The author, who wrote the book while pregnant with her first child, presents her research in a straightforward manner and tells you what she did but not what you should do. This book liberated me from obsessive compulsive worry over things like soft cheese, sushi, and caffeine consumption. If you’re pregnant and a data driven decision maker like I am this is the perfect book for you.
September: A Novel by Rosamund Pilcher
I’m still smitten with Rosamund Pilcher. This wasn’t my favorite of her novels, but it was a satisfying read due to Pilcher’s talent for depicting places and bringing her characters to life.
From Sand and Ash by Amy Harmon
Another WWII novel, this one is set in Italy, which isn’t so common for this genre, and portrays the unrequited romance between a young Jewish girl and an American born priest.
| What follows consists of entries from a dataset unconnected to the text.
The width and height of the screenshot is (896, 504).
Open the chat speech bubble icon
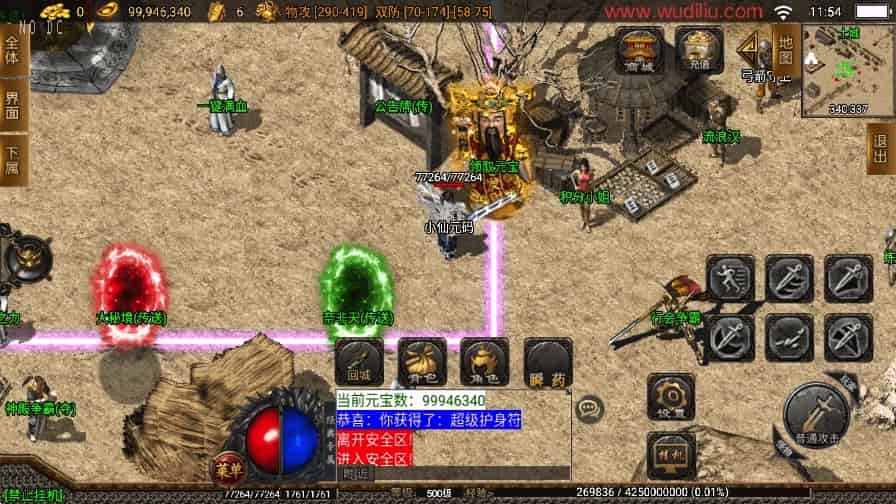point(590,407)
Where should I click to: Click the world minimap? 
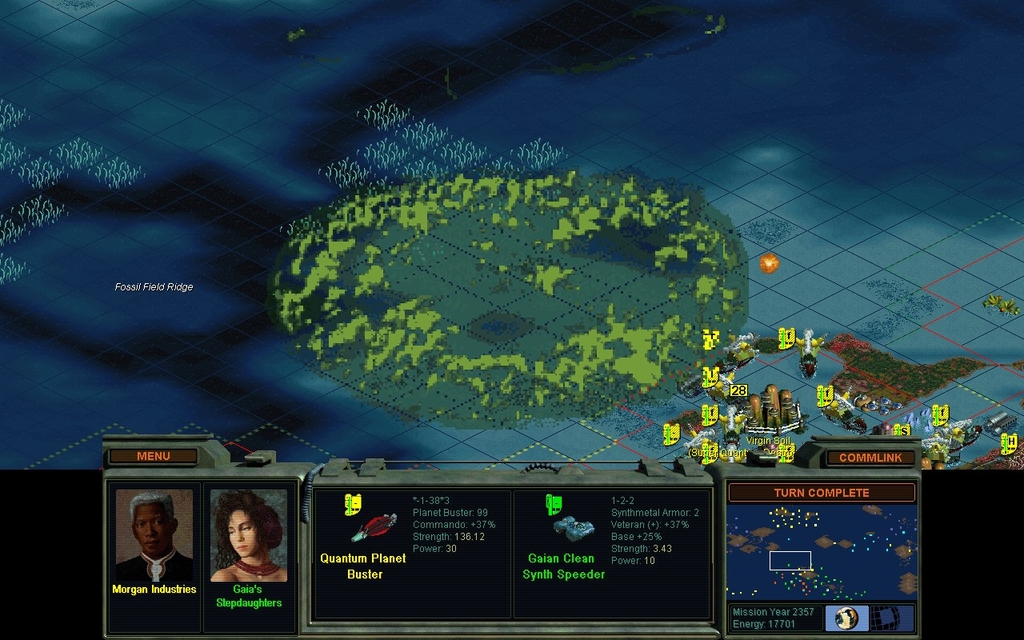coord(821,553)
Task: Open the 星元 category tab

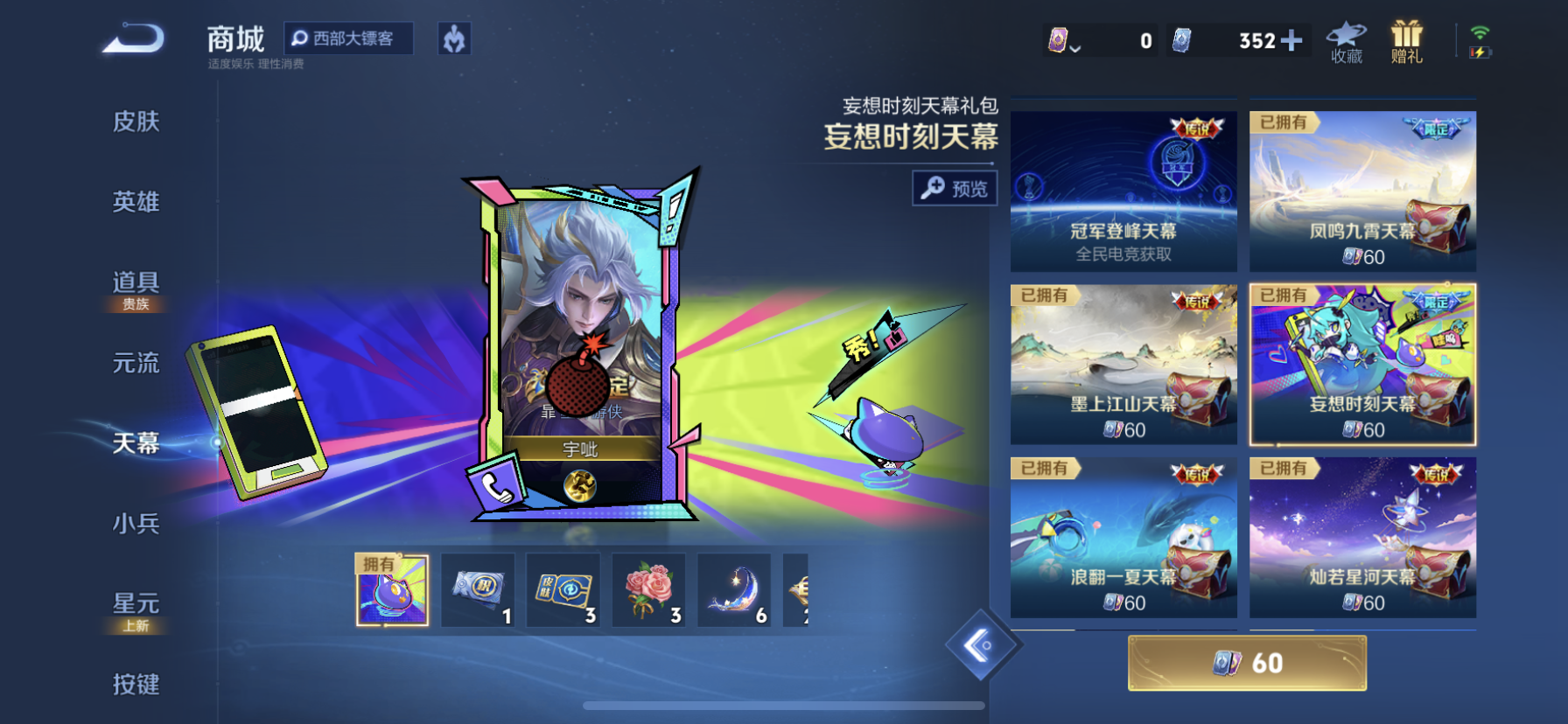Action: coord(136,605)
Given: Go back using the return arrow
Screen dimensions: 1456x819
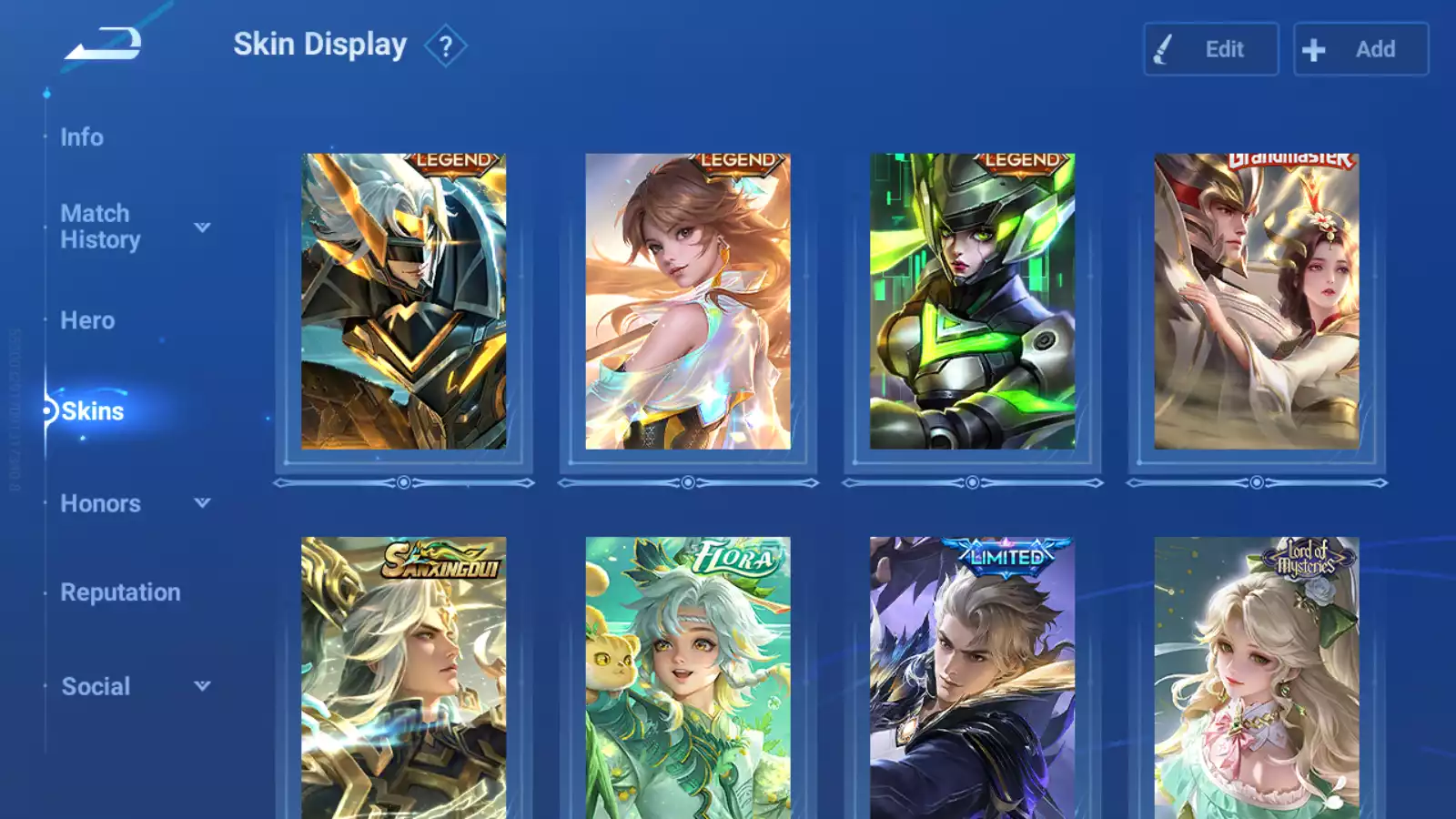Looking at the screenshot, I should tap(104, 44).
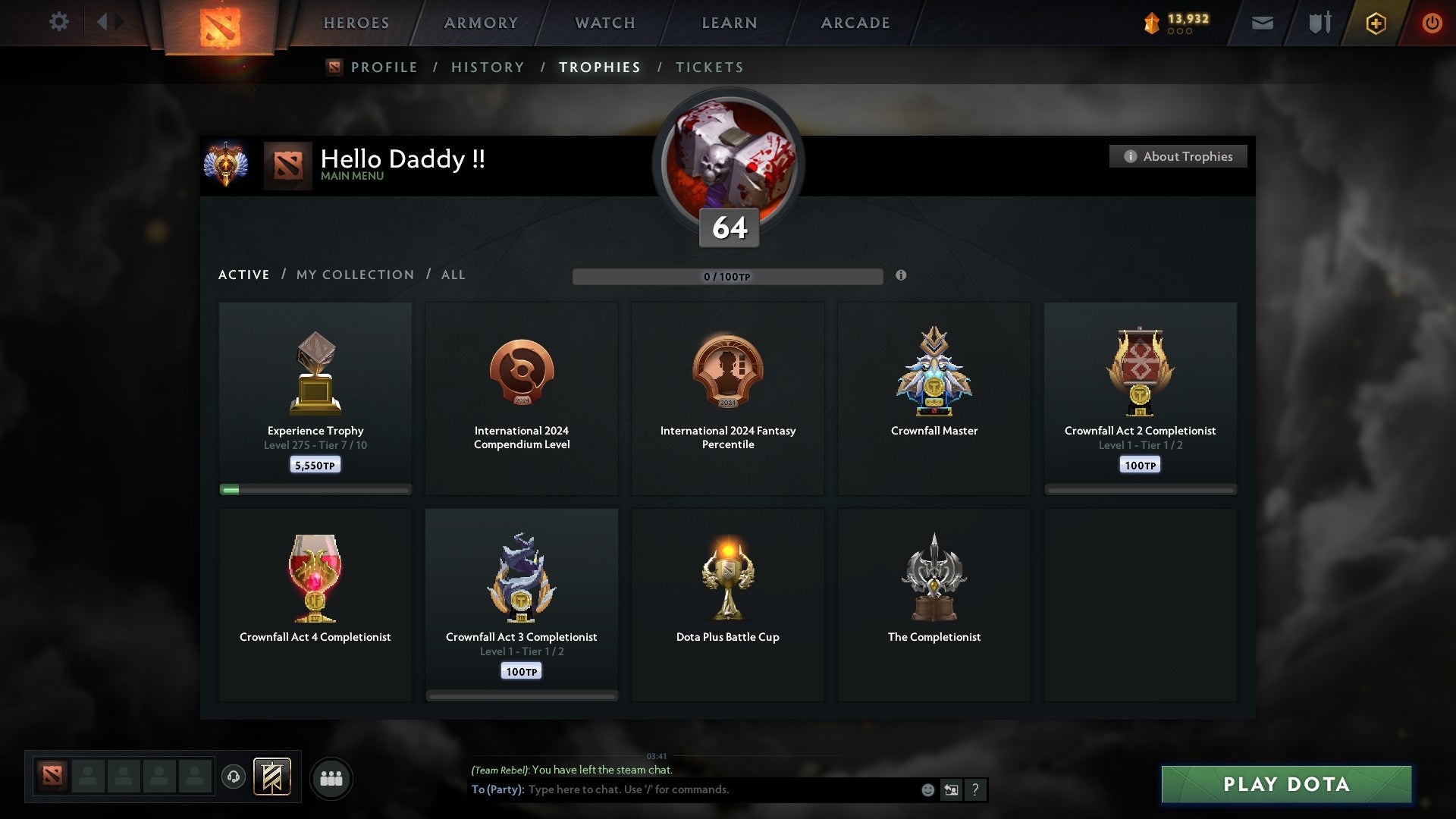Open Dota Plus via the hexagon plus icon
Image resolution: width=1456 pixels, height=819 pixels.
click(1375, 23)

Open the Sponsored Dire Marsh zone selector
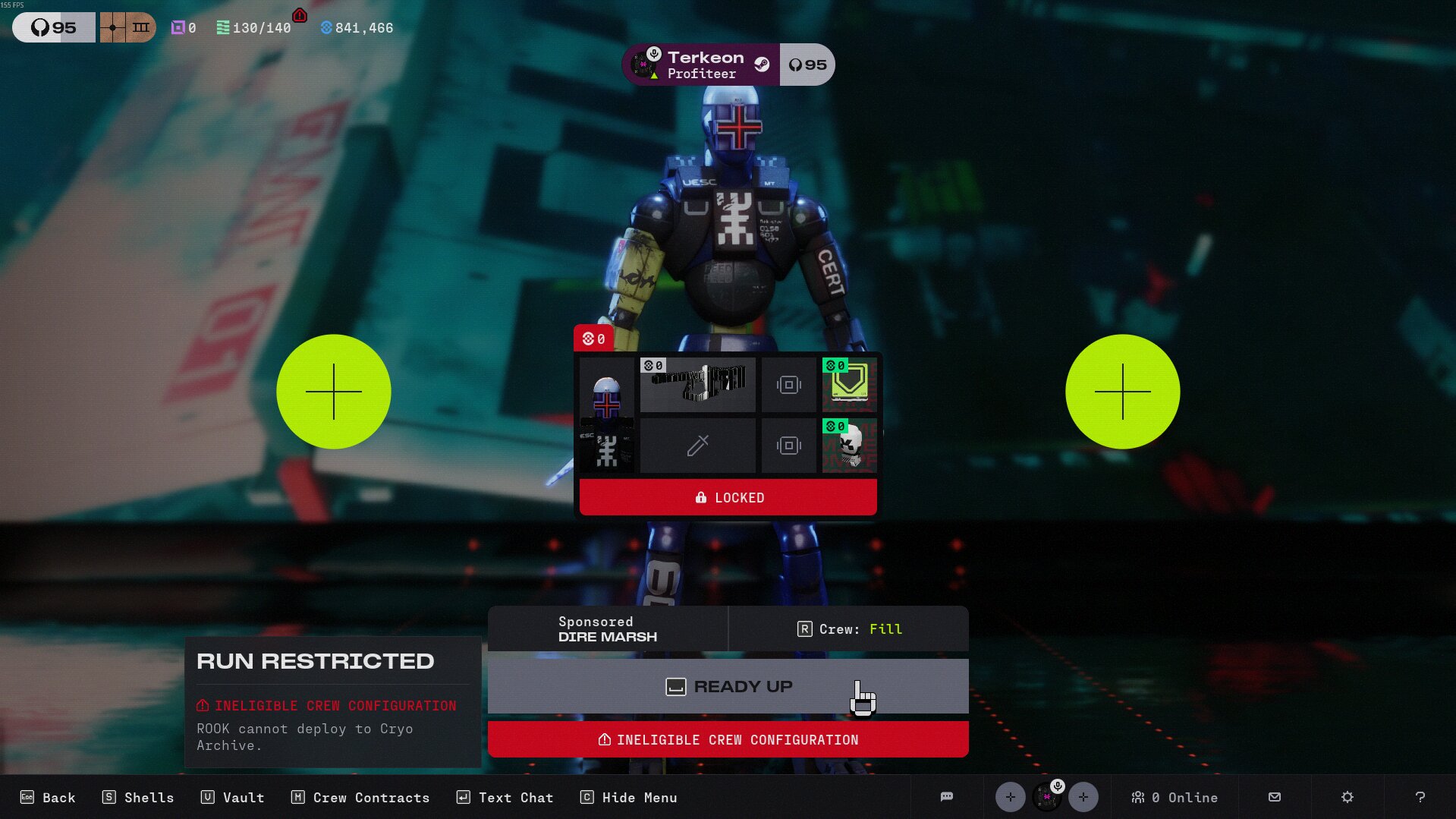pos(607,629)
I thoroughly enjoyed it.
Our New House. Yes, we’re moving. We started looking for a new house in earnest earlier this year and never thought we would find one that met most of our criteria. The market is crazy! Then we got the inside scoop on a well-maintained home in West Des Moines that was in one of our ideal locations with an amazing yard. We snapped it right up and sold our current house two weeks later. We’re moving the third weekend of August right before school starts. I’ll post some before photos after we become the official owners.
a potential nursery scheme, pre gender reveal
The Nursery. For a while, we thought we wouldn’t find out the baby’s sex, so I tried planning a gender neutral nursery for our current house. Once we knew we were moving, I had to find out boy or girl so I could really customize the nursery. The new house has the perfect spot for the nursery, which is on the first floor right next to the master suite. I’m still struggling with not making it too themey and boy-appropriate.
rendering of a recent client project
Client Projects. I purposefully haven’t taken on too many clients lately, but I am working on a couple of kitchen remodels and a master bedroom refresh. I’m going to have one of the kitchens photographed in early September so I can share it here. I think I love kitchen remodeling so much because they’re such dramatic transformations. Stay tuned.
watercolor rendering of a chair
Back to School. The new semester begins one month today. I’m teaching watercolors this semester instead of our typical markers for interior renderings, so I’ve been practicing. Playing with paints definitely doesn’t feel like work. But, writing syllabi and schedules definitely does! I’m trying to get everything done before we move so I’m not up until midnight the night before classes start.
Podcasts. Specifically The Goal Digger Podcast, The Business of Design, and Well-Designed Business. Also, occasionally, Happier with Gretchen Rubin and The Lively Show.
Spotify Totally Stress-Free Playlist. This has been my go-to playlist since spring for background music while working or relaxing on the porch. A great mix of some of my singer-songer favorites and several new-to-me artists as well. Light, happy, and totally stress-free.
Spotify Summer Rewind Playlist. I have to think this list varies according to personal taste, but I like what it’s compiled for me – a mix of classic rock, upbeat country, and old 90s favorites. I confess that in the winter, I prefer my typical genre of folk rock and singer-song writer acoustic tunes. But, once it gets warm, I regress to my teen years and prefer the nostalgia of country and classic rock, so this list has been perfect.
The next month is going to be a pretty wild. We’re going on a mini babymoon to Lake Michigan. Then we close on our new house and start making updates. A week later, we have our official move, and then school starts the following Monday. I have a couple weeks left of semi-relaxation, and I plan to enjoy every minute of them.